“Pharmaceutical corporations simply don’t consider children with HIV a priority, forcing us to use older, suboptimal treatments for the youngest people in our care that make it harder for them to stick to their treatment. Worse, increasing resistance to existing HIV medicines in sub-Saharan African countries means that the older treatments may not work in infants and children who are in urgent need of better treatment options,” said Dr David Maman, Medical Coordinator for MSF in Malawi. “How long will children with HIV have to continue to suffer or die because of pure indifference?”
Paediatric HIV remains a neglected disease, and the small market for paediatric HIV medicines means they have never been a priority for either multi-national pharmaceutical corporations or generic manufacturers. Delays have plagued both the development and introduction of newer paediatric drug formulations and scale-up of existing formulations.

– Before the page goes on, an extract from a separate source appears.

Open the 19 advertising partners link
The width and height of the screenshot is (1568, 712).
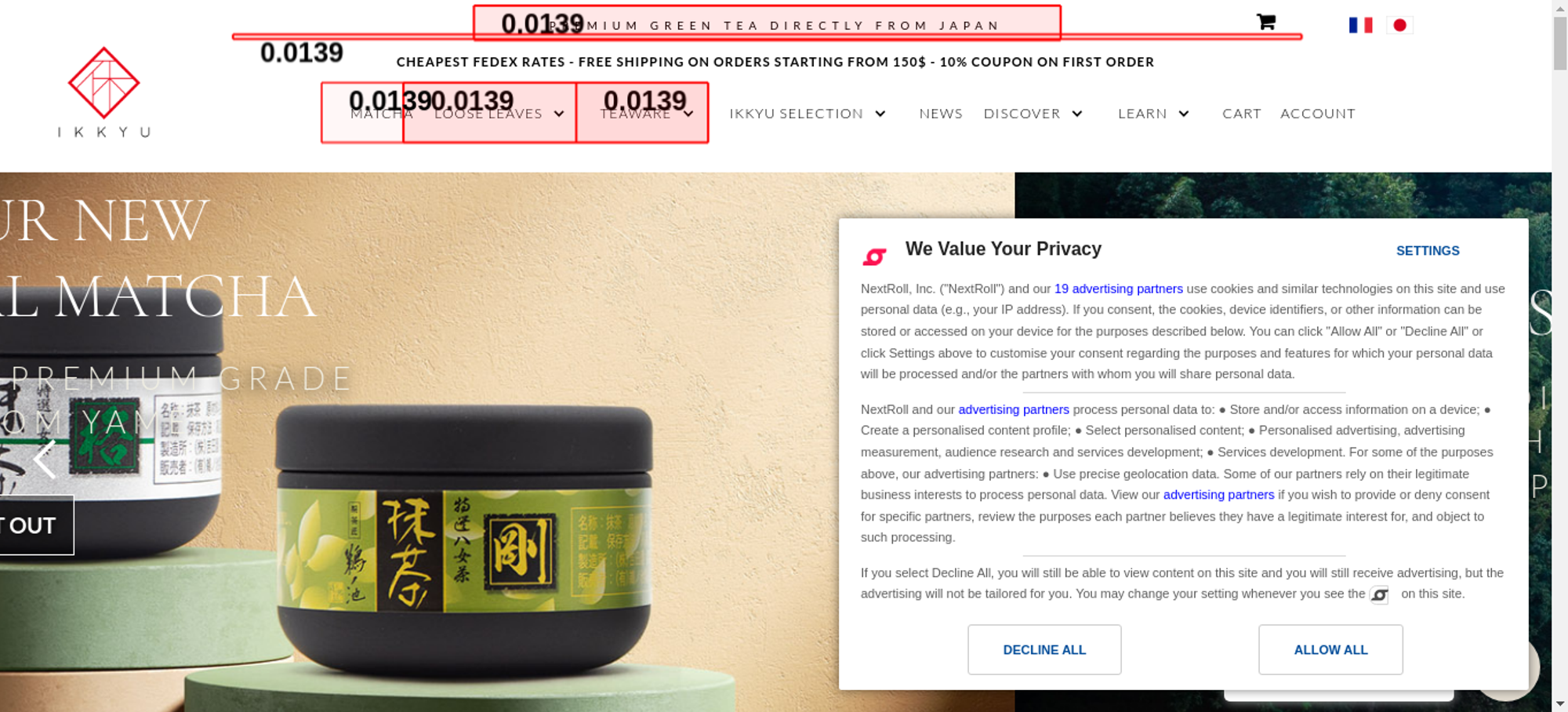[x=1118, y=289]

For example, the HIV drug dolutegravir – which is recommended by WHO as the preferred first-line treatment for infants and children, and was first approved for use in adults in 2013 – is still not available for children because pharmaceutical corporation ViiV Healthcare has yet to finalise necessary studies and register a dispersible tablet formulation for younger children. A paediatric granule formulation of another key drug, raltegravir, already exists, but pharmaceutical corporation Merck has been slow to register it in developing countries.

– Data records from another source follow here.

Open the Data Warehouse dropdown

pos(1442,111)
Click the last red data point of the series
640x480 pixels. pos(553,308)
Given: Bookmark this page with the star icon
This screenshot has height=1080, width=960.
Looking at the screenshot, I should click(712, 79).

Paediatric HIV drugs in South Africa
Dolutegravir has more pharma market interest but the clinical trials for the paediatric dosage have been ongoing in South Africa at a very slow pace.
The pharmaceutical company CIPLA has promised to supply lopinavir in granule formulation, an HIV drug for infants and young children at the beginning of 2018 to South Africa. However, to date the corporation has not fulfilled its promises, citing limited production capacity. South African HIV patients are also still waiting for the fixed-dose combination (FDC) or co-formulation granules promised by both CIPLA and Mylan, another pharmaceutical company.

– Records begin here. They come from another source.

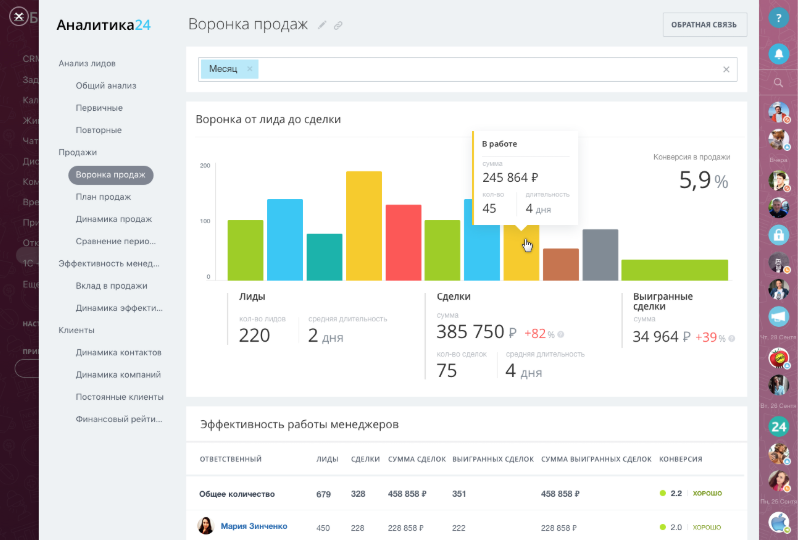The image size is (798, 541).
Task: Expand the Анализ лидов section
Action: pos(87,63)
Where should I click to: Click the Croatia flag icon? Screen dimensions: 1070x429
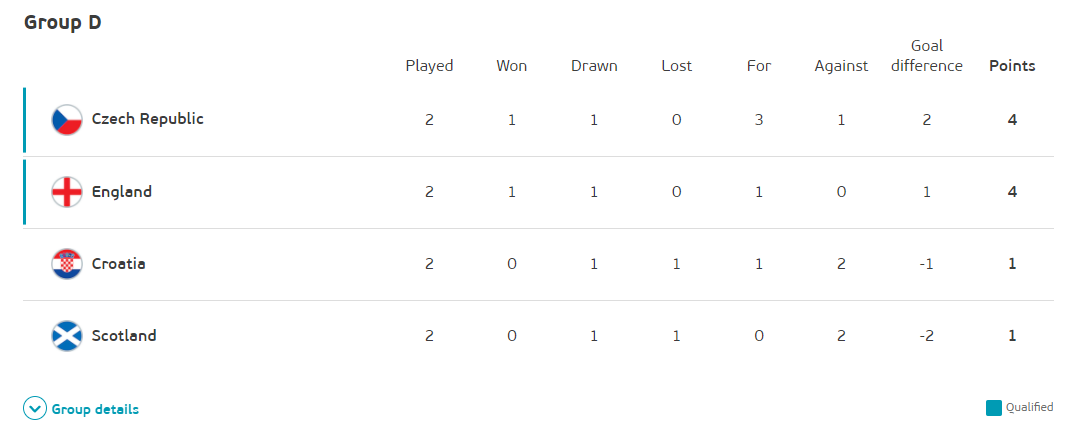point(66,264)
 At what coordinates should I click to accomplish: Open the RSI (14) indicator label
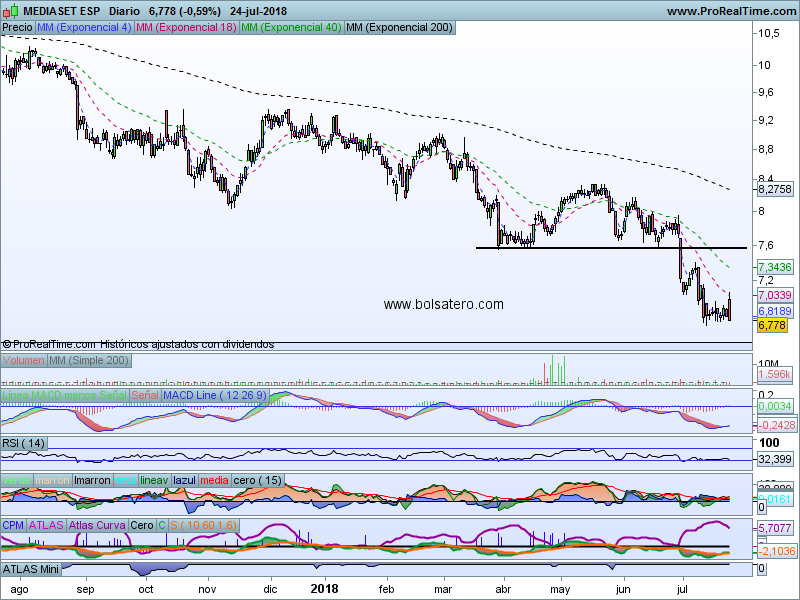pyautogui.click(x=24, y=442)
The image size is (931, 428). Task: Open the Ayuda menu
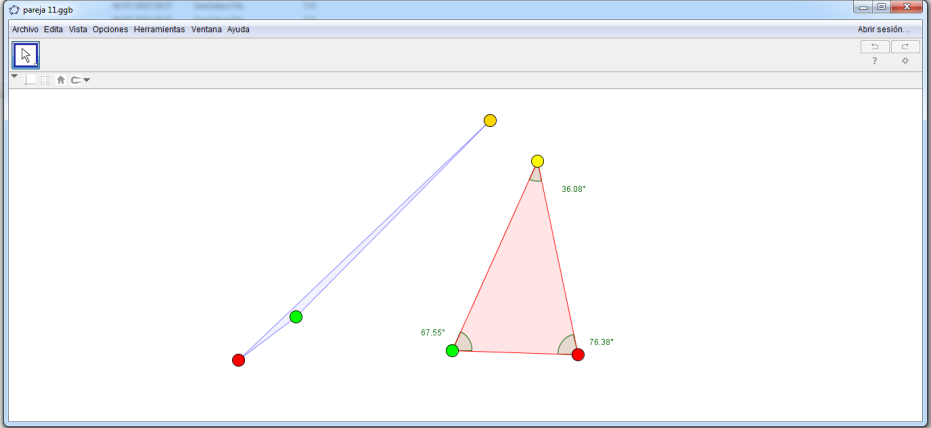tap(238, 29)
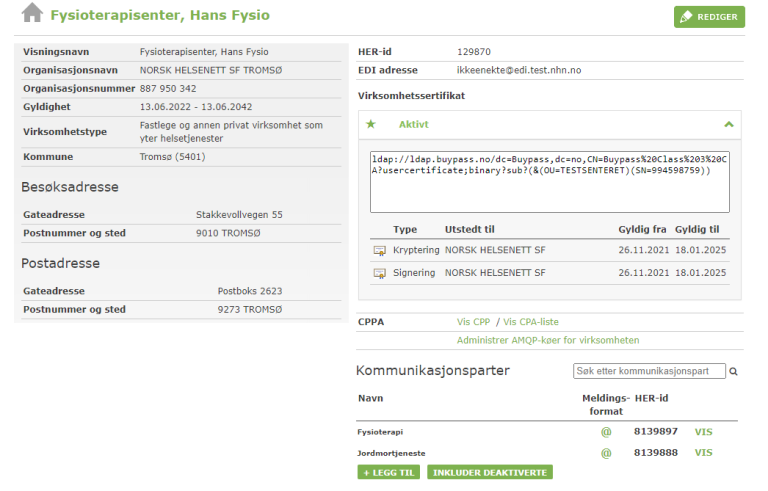Click the green star icon next to Aktivt
This screenshot has height=491, width=768.
point(371,124)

The alternative to dolutegravir recommended by WHO is the combination of lopinavir/ritonavir, but its paediatric formulation has also been plagued with problems. Generics manufacturers Mylan and Cipla have been very slow in scaling up the supply of the paediatric formulations (pellets and granules), and have also set their prices three times higher than the harsh-tasting lopinavir/ritonavir syrup that their products are supposed to replace.
At a meeting in Vatican City one year ago, representatives from global health organisations and executives from pharmaceutical corporations committed to increase access to treatment for children and adolescents living with HIV, but very little progress has been made. The meeting is being re-convened this year on 6-7 December.
“Children need access to the best and most robust medicines possible given that they need to stay on HIV treatment for life,” said Jessica Burry, HIV Pharmacist at MSF’s Access Campaign. “Pharmaceutical corporations need to stop dragging their feet and start taking concerted action so that more young lives can be saved – time’s up for empty promises.”
WHO recommends all children diagnosed with HIV immediately start antiretroviral therapy. But without optimal paediatric HIV drug formulations, countries will continue to struggle to implement this recommendation.
Treatment coverage among children living with HIV is unacceptably low, with only 52% of HIV-positive children receiving treatment in 2017. Half of these children continue to receive suboptimal regimens, putting them at risk of increased side effects, resistance and treatment failure. In sub-Saharan Africa, home to 90% of all children living with HIV, there are high rates of resistance to existing HIV drugs, including nevirapine and efavirenz. The death rate among HIV-positive children remains high, especially during their first four years of life. In 2017, AIDS-related illnesses killed 110,000 children worldwide.